Abstract:
A Kite Control Bar with Ninety-Degree Handles and Fail-Safe Release System is disclosed. The kite control bar utilizes a metal bar with removable metal handles that are attached to the kite control bar at a ninety-degree angle. The kite control bar also incorporates a release system that is a pull pin located on the kite control bar. If required to de-power the kite, the release system will release the kite control lines which will deflate the kite and negate the kites strong pull force. The metal handle attached to the kite control bar at ninety-degrees in conjunction with the release system will significantly improve the control of the kite when performing the sport of kite surfing or kite boarding.

Description:
RELATED U.S. APPLICATIONS  
       [0001]    Provisional Application No. 60/350,929, dated Jan. 25, 2002 for “Kite Control Bar with Ninety-Degree Handles”. 
     
    
     
       BACKGROUND OF THE INVENTION  
         [0002]    1. Field of the Invention  
           [0003]    This invention relates to kite control bars in general and more particularly to a kite control bar with handles that are attached ninety degrees to the kite control bar longitudinal axis and a pull pin release system located on the kite control bar.  

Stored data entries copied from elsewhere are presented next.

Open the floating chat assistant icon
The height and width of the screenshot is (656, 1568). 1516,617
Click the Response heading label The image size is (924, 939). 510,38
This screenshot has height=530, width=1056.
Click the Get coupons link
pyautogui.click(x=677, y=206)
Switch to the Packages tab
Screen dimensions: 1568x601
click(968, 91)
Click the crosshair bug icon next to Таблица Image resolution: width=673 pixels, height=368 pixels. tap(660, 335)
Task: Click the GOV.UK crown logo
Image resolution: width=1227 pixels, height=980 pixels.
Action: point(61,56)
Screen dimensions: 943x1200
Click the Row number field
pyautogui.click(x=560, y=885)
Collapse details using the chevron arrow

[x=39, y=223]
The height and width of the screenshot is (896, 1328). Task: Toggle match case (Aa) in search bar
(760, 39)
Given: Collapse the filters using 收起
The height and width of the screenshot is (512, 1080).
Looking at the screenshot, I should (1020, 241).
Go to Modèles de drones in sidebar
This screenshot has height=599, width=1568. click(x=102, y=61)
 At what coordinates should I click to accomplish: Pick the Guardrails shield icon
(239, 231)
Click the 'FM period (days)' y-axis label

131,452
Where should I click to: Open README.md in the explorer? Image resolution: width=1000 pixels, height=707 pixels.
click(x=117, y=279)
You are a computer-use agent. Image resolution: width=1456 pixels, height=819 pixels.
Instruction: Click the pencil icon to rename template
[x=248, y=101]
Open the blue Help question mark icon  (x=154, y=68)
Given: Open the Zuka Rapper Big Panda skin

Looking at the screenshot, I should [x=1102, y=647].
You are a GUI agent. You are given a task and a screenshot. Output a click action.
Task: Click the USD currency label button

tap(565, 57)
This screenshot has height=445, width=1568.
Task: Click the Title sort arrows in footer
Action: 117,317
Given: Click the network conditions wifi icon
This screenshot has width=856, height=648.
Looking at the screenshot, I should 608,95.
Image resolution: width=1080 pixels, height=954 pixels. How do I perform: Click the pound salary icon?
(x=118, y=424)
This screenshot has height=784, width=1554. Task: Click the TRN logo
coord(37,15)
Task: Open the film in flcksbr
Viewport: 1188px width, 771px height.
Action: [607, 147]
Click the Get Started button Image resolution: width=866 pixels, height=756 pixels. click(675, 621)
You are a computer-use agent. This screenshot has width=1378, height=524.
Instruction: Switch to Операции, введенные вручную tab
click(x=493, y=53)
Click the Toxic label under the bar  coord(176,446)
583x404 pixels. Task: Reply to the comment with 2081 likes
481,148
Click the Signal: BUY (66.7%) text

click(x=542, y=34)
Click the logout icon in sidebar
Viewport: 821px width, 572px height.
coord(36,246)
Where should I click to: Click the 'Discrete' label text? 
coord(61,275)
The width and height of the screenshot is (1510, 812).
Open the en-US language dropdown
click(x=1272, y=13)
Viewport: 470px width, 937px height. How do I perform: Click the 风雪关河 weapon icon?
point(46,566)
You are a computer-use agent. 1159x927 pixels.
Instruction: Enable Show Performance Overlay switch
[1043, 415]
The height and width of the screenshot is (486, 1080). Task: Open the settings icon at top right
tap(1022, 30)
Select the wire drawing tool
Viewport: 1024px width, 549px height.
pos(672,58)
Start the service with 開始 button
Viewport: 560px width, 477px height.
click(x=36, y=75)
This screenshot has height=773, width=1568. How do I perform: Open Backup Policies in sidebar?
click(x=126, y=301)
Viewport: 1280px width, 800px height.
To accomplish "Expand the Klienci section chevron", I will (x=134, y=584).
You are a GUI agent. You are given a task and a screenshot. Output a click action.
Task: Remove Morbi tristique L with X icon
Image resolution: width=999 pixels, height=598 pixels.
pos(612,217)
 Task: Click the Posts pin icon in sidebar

           [0004]    2. Description of the Prior Art  
           [0005]    Recently there has developed a new sport that is a follow-on from what is known as windsurfing. Wind propulsion has also propelled iceboats and land craft. The new design of kites and related equipment has led to a sport called kite surfing or kite boarding that involves a person manipulating a large kite to power a surfboard. The kites used in this sport generates large forces which can lift a person attached to a surfboard off the water, whereby the person can do fancy stunts, completely in the air, and land safely back on the water in a surfing position. The person doing kitesurfing and stunt maneuvers in the air needs controls to maneuver the kite for convenience and safety.  
           [0006]    The method of maneuvering a kite while kitesurfing is by control lines attached to the kite on one end and the control lines are attached to what is known as a kite control bar on the other end. There are two-line inflatable kites and four-line inflatable kites. The kite control bar describes by the present invention is for a four-line kite although the kite control bar could easily be adapted for a two-line configuration.  
           [0007]    The present configuration also incorporates a fail-safe system that, when activated, will release the control lines and de-power a kite.  
           [0008]    In the past kite boarders or kite surfers have been severely injured or killed when they have been unable to release themselves from their kite control bar during unforeseen dangerous situations. For example, these situations may occur when launching from land in gusty, unpredictable wind conditions while being hooked into their static or dynamic harness line. If kite control is lost during this period, the user may be dragged across objects or pulled under water for prolonged periods of time because they cannot release themselves from the pull of the powerful kite resulting in severe bodily injury or death. Thus, it is imperative that the user have a fail-safe release system that will de-power a kite for a kite boarder or kite surfer.  
           [0009]    There are a number of systems available while kite surfing or kite boarding. These include quick release systems that are necessary when de-powering a kite.  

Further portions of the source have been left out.